In a process marked by setbacks and only partially fulfilled obligations, the denuclearization of North Korea could be entering its most challenging period this summer as U.S. experts sift through thousands of pages of data and finalize painstakingly agreed arrangements on how to verify the secretive North's atomic activities.
Officials have been examining a trove of documents from the North Koreans: almost 19,000 pages of operating records and other information, dating to 1986, on their reactor complex at Yongbyon. U.S. officials say the review has yielded useful data but have not elaborated.
Last week, North Korea submitted a long-awaited declaration of its nuclear activities, and, in response, President Bush moved to end—now or in the near future—certain sanctions related to North Korea's status as an official adversary and to its past support for terrorism. Those actions shift the focus to nailing down the details of a verification accord that, in theory, would venture more aggressively into the North Korean nuclear program than has ever been done.
Whether North Korea—a state where concealment and secrecy are normal ways of doing business even in less sensitive policy matters—is really willing to go the distance on a robust verification scheme remains unclear.
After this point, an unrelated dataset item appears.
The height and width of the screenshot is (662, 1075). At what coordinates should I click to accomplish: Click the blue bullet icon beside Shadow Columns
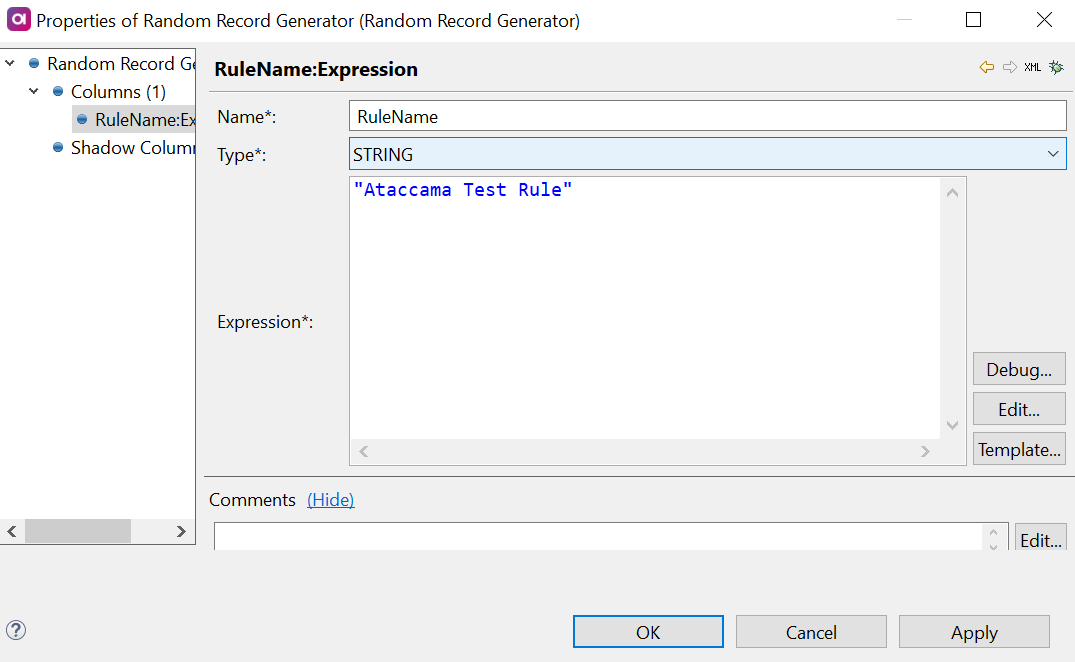click(58, 148)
But without a credible verification system in place, the emerging nuclear deal is unlikely to garner sufficient political support in the United States, and the ensuing deadlock would leave North Korea in the position of a de facto nuclear weapons power.
"Verification is absolutely key to this whole process," Christopher Hill, an assistant secretary of state and the administration's lead negotiator on North Korea, said Tuesday in Washington. "We're not going to accept North Korea as a nuclear state." Speaking at the Center for Strategic and International Studies (CSIS), he acknowledged that there remains "a lot of work ahead of us."
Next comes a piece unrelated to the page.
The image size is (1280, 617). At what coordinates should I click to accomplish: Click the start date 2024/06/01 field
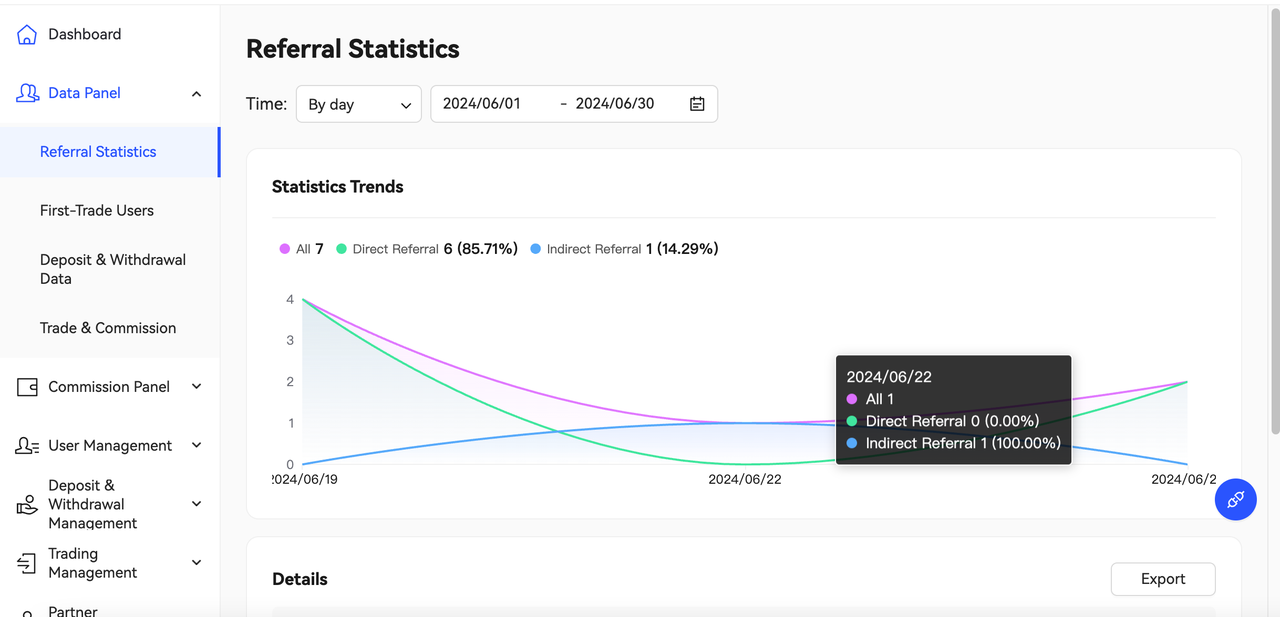click(482, 104)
China, which hosts the six-nation denuclearization process, has said that North Korea and the others have agreed on the principles of a verification regime. Hill on Tuesday cited its key features as access to documents and nuclear sites and the ability to interview personnel in the nuclear program.
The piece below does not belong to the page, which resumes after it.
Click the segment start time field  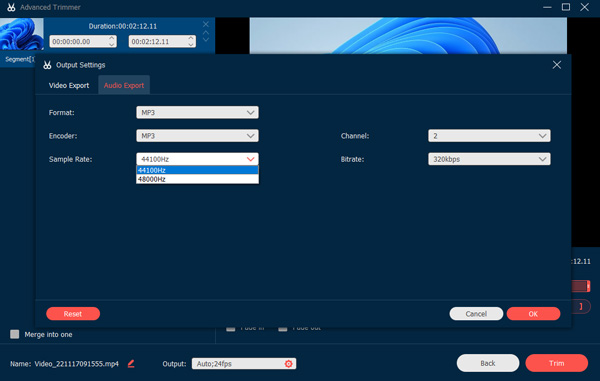[83, 41]
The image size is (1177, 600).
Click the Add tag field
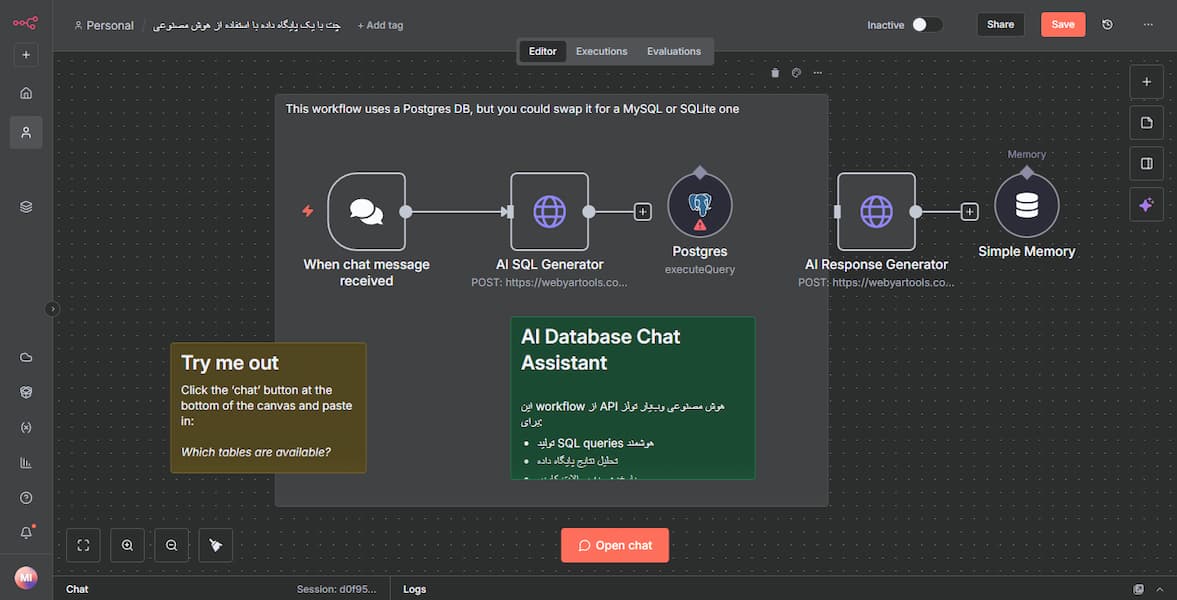coord(380,25)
A State Department paper last week said there will be a "comprehensive" program that includes "short-notice access to declared or suspect sites related to the North Korean nuclear program, access to nuclear materials, environmental and bulk sampling of materials and equipment, interviews with personnel in North Korea, as well as access to additional documentation and records for all nuclear-related facilities and operations."
Nuclear experts broadly describe those as the correct elements, but there is plenty of skepticism about whether North Korea will accept them in practice.
"We've got to get enough access and cooperation from the North Koreans to see that they've really been transparent," says Jon Wolfsthal, a CSIS senior fellow who was involved in the issue at the Department of Energy during the Clinton administration. Then, the task was to attempt to verify a 1994 agreement to freeze North Korea's nuclear program called the "Agreed Framework." Wolfsthal recalls a painfully slow process. "The North Koreans did everything they could to maintain the ambiguity over their program," he says. "It was worse than pulling teeth."
Pyongyang would require negotiations over such seemingly minor technical issues as how many U.S. inspectors would participate in a particular trip and whether U.S. officials could use their own monitoring equipment. "They would nickel and dime us down," he says.
State Department officials say that once verification gets underway, any discrepancies discovered will have to be addressed by North Korea before its nuclear declaration is considered complete. If the process gets that far, the work could extend well into the next president's term in office.